-------- Page --------

If Apple cares about marketshare, there will be a Verizon iPhone early next year.

 

If Apple cares about continuing high-margin profits to the sacrifice of marketshare, there will not be a V iPhone until 2012.

 

If Apple is still looking for leverage in the V bargaining, there will be T-Mobile and Sprint iPhones early next year.

 

If Apple is expanding its global presence, while letting the US market be, there will be CMDA iPhones for the Asian markets only.

 

****

I think there will be an iPhone on Verizon early next year, even if it means suffering penalties for breaking an AT&T contract. Android is ahead on marketshare in the US and Apple wants to win this. I think that smartphones matter in a way that iPods and iPads don't. Also, other major markets have multiple carriers; the US is odd in still being exclusive to only 30% of the market. If Apple waits another whole year to before expanding their US presence beyond AT&T, they will have lost not only the smartphone marketshare competition, but are endangering the long-term prospects of the iPad by the threat of developer brain-drain to Android.

 

So they will expand to Verizon. What they lose on unit-margins will (presumably) be made up for by more than doubling their potential US market, so increasing marketshare while also improving the bottom line.

-------- Data entries --------

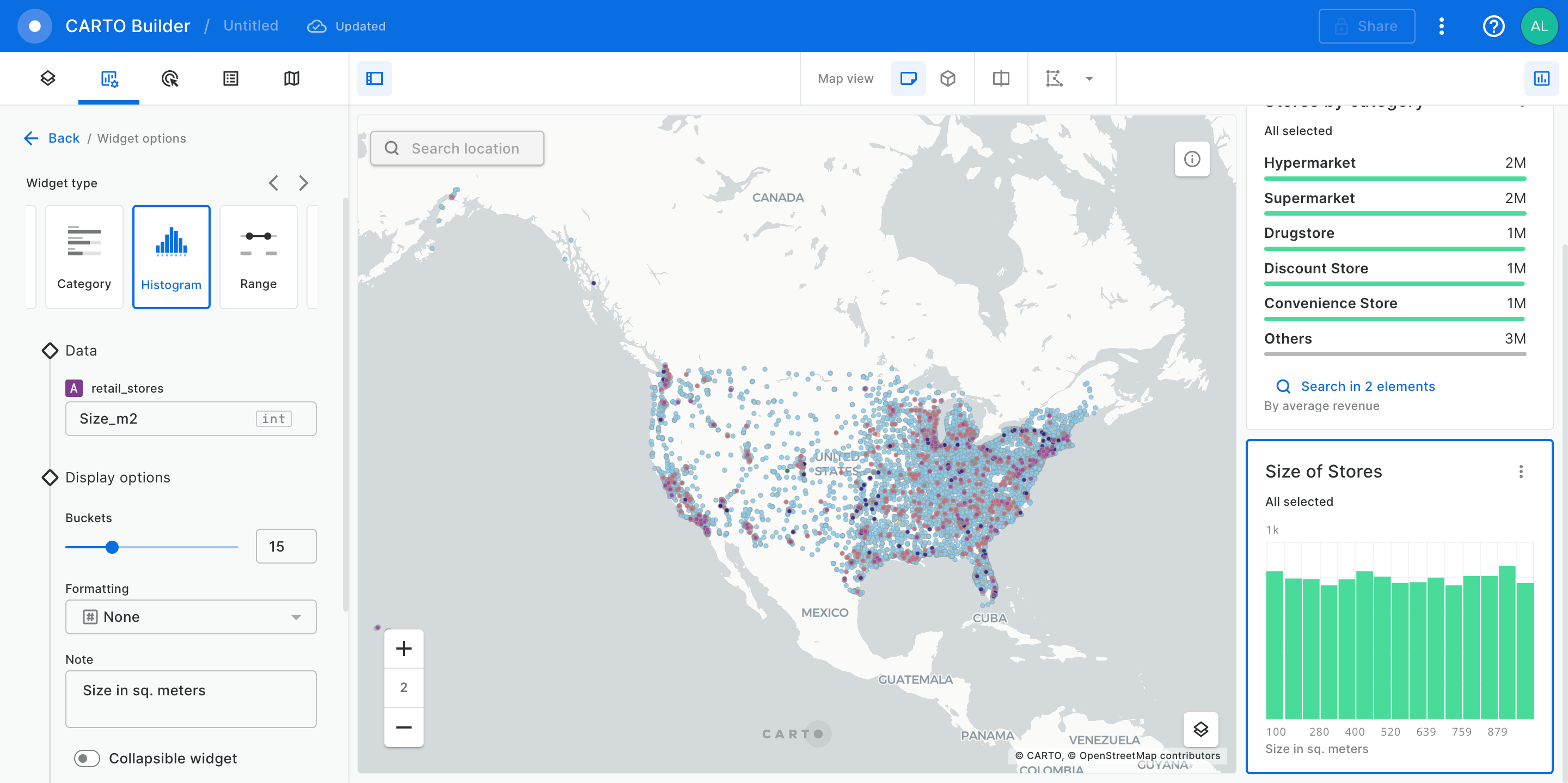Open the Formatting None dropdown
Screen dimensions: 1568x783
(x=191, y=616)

--------
-------- Data entries --------

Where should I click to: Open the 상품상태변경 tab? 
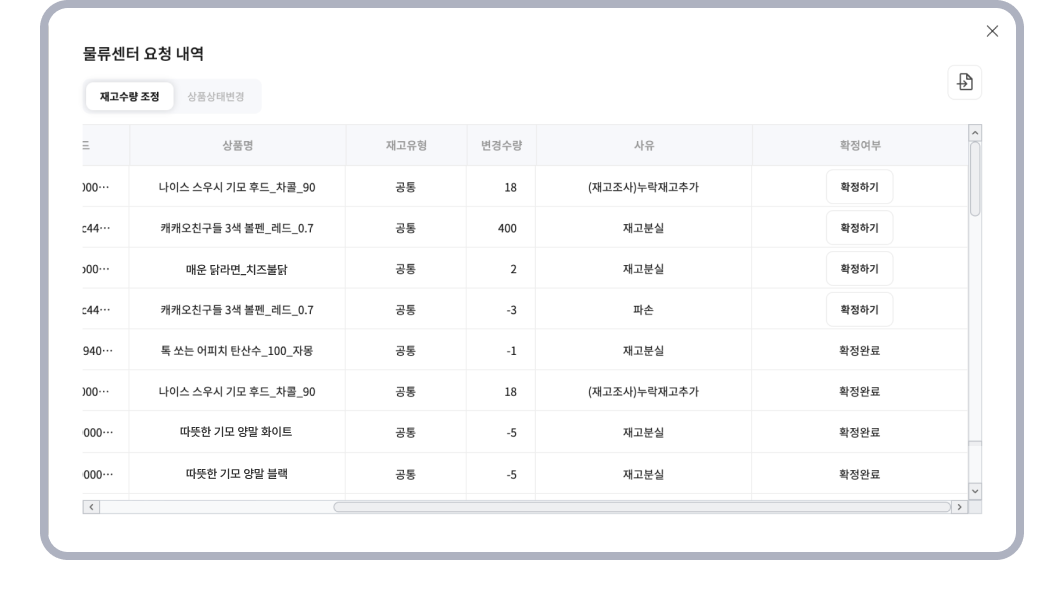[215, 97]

--------

• Problem A: Reproduce the passage from the commentary on a Verizon iPhone, starting at "If Apple cares about continuing" and ending at "Asian markets only.".
• Problem B: For each statement below, state whether the commentary on a Verizon iPhone supports it, answering yes or no and quoting the words of the commentary that decide it. (i) Android leads in US marketshare. (ii) The writer says the US iPhone is exclusive to about half of the market. (iii) The writer expects Apple to honor its AT&T contract in order to avoid penalties.

• Full answer A:
If Apple cares about continuing high-margin profits to the sacrifice of marketshare, there will not be a V iPhone until 2012.

 

If Apple is still looking for leverage in the V bargaining, there will be T-Mobile and Sprint iPhones early next year.

 

If Apple is expanding its global presence, while letting the US market be, there will be CMDA iPhones for the Asian markets only.

• Full answer B:
(i) Yes: "Android is ahead on marketshare in the US"
(ii) No: "the US is odd in still being exclusive to only 30% of the market"
(iii) No: "even if it means suffering penalties for breaking an AT&T contract"